Moi, j’ai fait ça? Si tu ne me pardonnes pas, égorge-moi alors. C’est ce qu’il m’a répondu. Tout est facile pour lui. Déjà, j’avais de la haine envers lui. En 2005, aux fêtes, j’avais envie de lui sauter dessus, de lui péter la gueule, en lui demandant c’était quoi, ton idée? J’allais t’apprendre la discipline, qu’il m’a répondu en riant avant de rajouter en m’insultant: sans rancune.»

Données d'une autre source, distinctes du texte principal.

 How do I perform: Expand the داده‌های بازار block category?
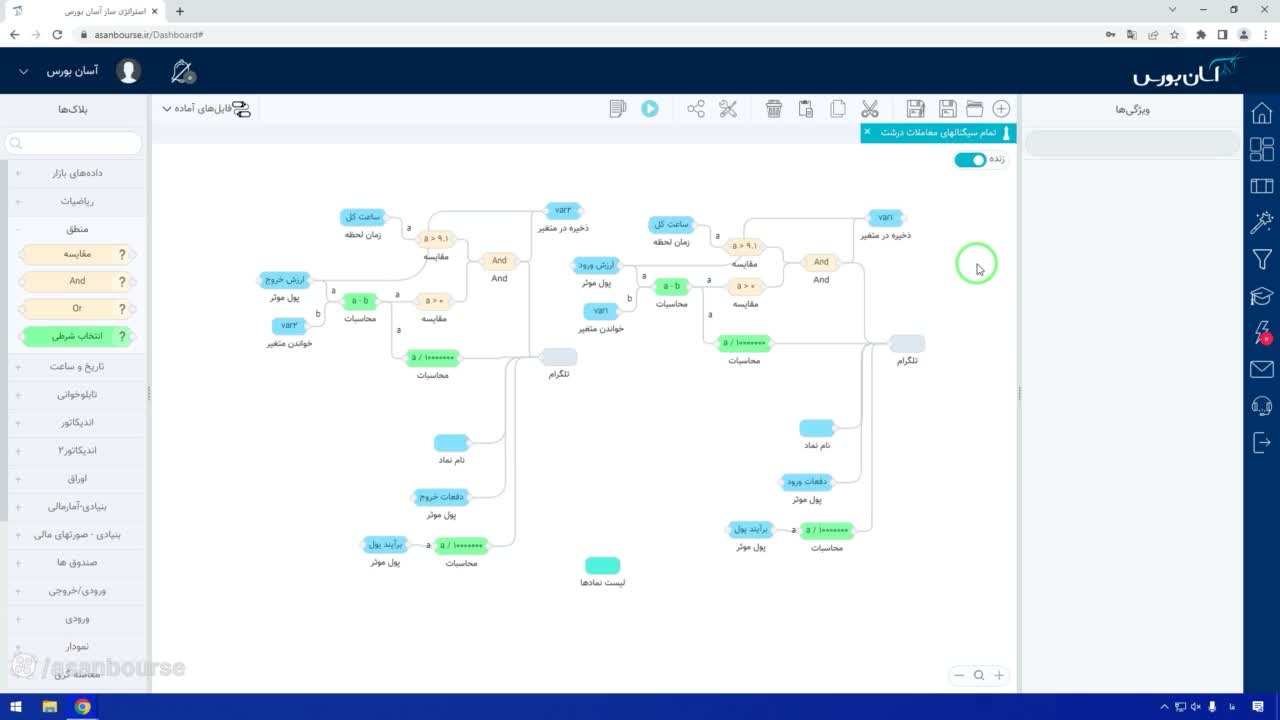(x=76, y=173)
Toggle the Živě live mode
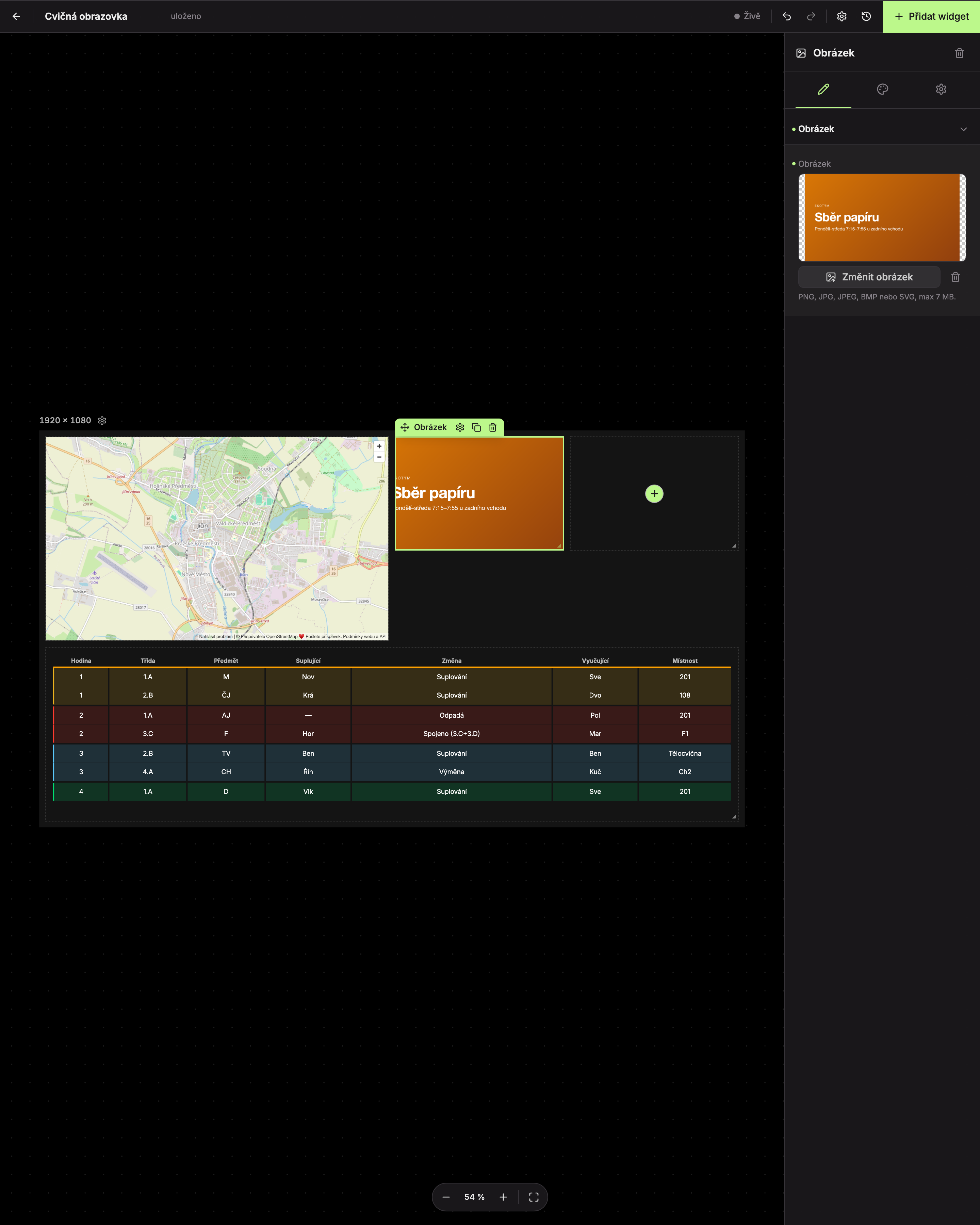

Ali n’a pas réglé tous ses problèmes. Il est encore morcelé par le mal qui le rongeait depuis si longtemps. «La journée où mon frère m’a battu, à 14 ans, j’ai prié le bon Dieu pour qu’il n’ait jamais d’enfants car il les aurait massacrés. Son épouse à été enceinte 3 fois. Ses enfants sont tous morts à la naissance. Est-ce que c’est moi qui les ai tués, par ma prière», se demande-t-il mal à l’aise. «Il m’a ramené ça en me disant que j’avais fait une belle prière pour lui… À la Maison Jean-Lapointe, j’ai appris à pardonner. Pas à oublier. Mais mon frère, je ne peux pas dire que je lui ai pardonné. C’est sa frustration à lui, cette journée-là, qu’il a refoulée sur le plus jeune.» Ali n’a pas encore vidé son fiel contre ses frères qui l’ont élevé à coups de poings et de pieds. «Mon autre frère, il est boxeur. Un matin, il ne voulait pas aller chercher le journal. Moi, je dormais. Il m’a réveillé à coups de poings. J’étais en sang. Juste pour aller lui chercher son journal. C’est comme ça que j’ai été élevé. Le punching bag de la famille», dit-il avec frustration.